(Stored data entries)
■ ■ ■ ■ ■

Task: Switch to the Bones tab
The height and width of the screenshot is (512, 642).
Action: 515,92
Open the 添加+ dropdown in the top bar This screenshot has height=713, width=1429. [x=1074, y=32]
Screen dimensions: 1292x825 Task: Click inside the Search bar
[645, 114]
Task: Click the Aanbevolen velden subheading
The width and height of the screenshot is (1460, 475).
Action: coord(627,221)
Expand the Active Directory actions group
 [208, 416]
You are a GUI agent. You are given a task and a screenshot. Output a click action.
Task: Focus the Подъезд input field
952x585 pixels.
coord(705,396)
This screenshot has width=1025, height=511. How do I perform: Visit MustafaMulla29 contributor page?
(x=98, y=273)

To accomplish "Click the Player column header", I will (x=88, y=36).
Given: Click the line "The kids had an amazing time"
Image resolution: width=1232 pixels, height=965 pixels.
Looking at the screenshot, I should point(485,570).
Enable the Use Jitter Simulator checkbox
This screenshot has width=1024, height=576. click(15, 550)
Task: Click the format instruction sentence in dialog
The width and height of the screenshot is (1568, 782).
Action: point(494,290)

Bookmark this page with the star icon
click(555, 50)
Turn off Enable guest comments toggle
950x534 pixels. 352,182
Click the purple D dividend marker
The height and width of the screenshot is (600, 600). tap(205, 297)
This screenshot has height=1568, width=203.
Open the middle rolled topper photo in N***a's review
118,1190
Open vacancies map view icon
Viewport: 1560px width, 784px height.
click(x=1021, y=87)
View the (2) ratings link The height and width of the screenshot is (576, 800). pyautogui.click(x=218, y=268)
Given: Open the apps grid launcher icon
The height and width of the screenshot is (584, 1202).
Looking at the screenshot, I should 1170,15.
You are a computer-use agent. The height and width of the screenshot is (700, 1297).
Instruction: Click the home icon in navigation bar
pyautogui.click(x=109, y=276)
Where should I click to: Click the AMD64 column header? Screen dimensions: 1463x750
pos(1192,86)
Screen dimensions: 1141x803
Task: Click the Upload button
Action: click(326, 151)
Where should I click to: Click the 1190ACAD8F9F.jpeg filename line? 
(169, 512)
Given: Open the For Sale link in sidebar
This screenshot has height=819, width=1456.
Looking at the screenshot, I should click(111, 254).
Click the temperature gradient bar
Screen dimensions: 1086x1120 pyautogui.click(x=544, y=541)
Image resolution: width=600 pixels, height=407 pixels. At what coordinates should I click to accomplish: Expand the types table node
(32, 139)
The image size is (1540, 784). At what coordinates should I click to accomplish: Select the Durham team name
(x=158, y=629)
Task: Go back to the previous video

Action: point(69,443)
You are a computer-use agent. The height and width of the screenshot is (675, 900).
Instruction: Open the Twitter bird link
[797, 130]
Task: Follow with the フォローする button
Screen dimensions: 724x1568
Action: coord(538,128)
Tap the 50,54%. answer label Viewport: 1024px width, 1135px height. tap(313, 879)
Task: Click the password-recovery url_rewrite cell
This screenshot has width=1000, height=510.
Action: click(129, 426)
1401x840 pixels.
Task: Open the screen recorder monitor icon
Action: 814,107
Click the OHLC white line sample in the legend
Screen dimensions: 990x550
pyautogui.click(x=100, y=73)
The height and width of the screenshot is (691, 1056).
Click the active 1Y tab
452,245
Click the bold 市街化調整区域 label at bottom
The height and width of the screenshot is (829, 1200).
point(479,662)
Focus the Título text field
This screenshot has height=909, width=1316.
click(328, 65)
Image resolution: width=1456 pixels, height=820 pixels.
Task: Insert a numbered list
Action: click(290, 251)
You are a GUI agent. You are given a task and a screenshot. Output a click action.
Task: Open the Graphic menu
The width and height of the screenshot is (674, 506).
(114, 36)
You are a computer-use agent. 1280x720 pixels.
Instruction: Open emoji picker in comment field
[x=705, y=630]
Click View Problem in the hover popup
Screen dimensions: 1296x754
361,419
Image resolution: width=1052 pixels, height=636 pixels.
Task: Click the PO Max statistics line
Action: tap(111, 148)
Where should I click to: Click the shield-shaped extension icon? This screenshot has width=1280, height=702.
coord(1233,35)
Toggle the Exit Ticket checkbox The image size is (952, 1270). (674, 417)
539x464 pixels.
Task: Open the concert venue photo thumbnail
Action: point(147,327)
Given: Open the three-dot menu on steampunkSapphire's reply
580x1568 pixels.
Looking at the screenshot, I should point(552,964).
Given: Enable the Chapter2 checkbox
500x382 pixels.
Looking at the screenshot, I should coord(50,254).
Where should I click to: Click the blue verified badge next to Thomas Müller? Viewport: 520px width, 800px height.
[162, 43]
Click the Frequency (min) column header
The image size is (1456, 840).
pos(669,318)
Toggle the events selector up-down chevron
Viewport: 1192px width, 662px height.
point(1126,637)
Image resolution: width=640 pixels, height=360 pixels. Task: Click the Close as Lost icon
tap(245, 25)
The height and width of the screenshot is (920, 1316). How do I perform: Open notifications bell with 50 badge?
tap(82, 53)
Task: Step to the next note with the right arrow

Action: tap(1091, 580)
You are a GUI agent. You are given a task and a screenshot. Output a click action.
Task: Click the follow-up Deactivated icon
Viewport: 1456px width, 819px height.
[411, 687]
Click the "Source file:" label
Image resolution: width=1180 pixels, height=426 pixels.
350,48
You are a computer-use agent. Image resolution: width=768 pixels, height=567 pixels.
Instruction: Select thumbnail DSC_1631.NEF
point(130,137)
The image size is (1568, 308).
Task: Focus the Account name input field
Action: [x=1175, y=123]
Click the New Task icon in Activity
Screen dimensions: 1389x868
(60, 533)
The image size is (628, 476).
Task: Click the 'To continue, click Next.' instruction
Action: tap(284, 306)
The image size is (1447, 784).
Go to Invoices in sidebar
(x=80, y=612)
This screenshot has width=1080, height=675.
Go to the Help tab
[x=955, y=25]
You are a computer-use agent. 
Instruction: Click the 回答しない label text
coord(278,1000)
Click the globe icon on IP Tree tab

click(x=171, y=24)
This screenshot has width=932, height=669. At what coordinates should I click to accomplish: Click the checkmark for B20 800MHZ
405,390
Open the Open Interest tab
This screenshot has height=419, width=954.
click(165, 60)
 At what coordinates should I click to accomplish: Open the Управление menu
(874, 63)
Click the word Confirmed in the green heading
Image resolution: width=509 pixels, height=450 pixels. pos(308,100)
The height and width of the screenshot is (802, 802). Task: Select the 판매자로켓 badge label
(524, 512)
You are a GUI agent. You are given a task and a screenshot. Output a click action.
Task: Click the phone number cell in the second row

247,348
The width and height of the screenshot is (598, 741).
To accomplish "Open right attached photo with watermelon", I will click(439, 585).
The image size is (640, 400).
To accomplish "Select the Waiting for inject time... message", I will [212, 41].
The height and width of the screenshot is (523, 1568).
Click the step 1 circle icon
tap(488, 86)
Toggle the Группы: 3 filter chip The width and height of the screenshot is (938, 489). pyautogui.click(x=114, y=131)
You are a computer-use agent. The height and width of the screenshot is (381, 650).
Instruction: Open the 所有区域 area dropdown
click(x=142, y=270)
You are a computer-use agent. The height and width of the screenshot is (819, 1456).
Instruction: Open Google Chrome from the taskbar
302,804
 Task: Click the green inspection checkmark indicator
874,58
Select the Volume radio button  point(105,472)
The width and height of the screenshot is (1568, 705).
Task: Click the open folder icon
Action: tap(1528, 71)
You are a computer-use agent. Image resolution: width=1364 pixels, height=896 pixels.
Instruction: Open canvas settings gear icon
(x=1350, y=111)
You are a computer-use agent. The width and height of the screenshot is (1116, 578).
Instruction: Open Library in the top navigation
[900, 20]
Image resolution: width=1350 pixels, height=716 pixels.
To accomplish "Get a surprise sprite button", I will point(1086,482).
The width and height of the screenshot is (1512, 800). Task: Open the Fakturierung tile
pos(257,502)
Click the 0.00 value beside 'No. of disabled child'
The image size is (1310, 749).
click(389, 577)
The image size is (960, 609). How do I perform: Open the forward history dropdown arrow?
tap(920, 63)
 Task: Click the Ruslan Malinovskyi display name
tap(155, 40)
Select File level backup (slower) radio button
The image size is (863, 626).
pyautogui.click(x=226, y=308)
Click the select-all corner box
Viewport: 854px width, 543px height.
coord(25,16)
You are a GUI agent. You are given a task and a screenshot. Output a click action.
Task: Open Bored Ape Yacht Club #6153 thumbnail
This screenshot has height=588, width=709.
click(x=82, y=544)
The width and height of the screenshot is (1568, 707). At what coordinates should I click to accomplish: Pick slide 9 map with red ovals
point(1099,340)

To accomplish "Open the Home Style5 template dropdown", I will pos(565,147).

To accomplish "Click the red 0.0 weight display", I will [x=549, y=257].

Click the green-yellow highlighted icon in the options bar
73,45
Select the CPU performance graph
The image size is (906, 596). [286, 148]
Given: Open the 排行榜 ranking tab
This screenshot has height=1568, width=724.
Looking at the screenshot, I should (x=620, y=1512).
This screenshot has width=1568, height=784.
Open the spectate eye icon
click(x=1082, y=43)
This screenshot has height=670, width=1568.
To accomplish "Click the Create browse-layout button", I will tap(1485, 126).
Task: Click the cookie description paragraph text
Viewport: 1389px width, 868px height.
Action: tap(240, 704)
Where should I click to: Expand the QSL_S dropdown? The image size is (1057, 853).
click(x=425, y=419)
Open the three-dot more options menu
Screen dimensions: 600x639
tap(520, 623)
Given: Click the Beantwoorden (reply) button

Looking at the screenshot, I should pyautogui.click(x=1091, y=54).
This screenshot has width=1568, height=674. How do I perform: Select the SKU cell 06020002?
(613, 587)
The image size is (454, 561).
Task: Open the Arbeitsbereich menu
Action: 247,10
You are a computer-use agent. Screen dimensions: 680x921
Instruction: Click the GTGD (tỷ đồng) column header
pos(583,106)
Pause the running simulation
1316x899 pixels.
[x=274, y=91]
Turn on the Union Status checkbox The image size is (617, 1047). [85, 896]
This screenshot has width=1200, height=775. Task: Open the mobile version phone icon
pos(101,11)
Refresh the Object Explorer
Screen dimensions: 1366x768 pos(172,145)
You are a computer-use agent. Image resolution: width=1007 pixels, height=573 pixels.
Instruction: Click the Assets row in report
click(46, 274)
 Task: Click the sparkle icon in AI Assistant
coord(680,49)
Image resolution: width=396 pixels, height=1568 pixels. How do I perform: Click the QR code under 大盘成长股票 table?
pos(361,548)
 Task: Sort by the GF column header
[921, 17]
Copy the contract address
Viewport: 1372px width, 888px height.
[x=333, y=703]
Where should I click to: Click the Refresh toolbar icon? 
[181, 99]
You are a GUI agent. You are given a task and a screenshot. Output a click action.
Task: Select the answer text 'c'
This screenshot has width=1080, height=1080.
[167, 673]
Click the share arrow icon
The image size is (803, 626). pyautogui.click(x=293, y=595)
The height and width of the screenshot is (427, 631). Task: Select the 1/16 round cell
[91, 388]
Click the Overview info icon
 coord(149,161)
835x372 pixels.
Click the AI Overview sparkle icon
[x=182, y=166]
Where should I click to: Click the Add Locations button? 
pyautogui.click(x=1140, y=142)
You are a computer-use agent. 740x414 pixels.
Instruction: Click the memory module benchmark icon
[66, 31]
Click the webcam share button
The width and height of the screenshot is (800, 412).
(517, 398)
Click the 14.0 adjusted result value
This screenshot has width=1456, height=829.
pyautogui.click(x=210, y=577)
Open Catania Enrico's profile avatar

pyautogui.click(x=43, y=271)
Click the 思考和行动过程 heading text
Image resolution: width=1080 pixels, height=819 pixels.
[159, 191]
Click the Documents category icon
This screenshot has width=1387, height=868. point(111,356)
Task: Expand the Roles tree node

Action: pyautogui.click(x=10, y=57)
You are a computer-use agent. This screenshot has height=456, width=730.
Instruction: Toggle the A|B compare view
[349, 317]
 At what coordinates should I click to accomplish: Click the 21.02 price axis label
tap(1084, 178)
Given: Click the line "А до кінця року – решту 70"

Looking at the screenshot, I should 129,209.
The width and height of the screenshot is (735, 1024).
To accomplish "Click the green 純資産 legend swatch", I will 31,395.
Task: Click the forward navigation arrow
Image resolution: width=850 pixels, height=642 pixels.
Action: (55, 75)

■ ■ ■ ■ ■

# Prompt
Copy all lines from the entries that contain the word "three".

# Answer for the task
Given: Open the three-dot menu on steampunkSapphire's reply
Open the three-dot more options menu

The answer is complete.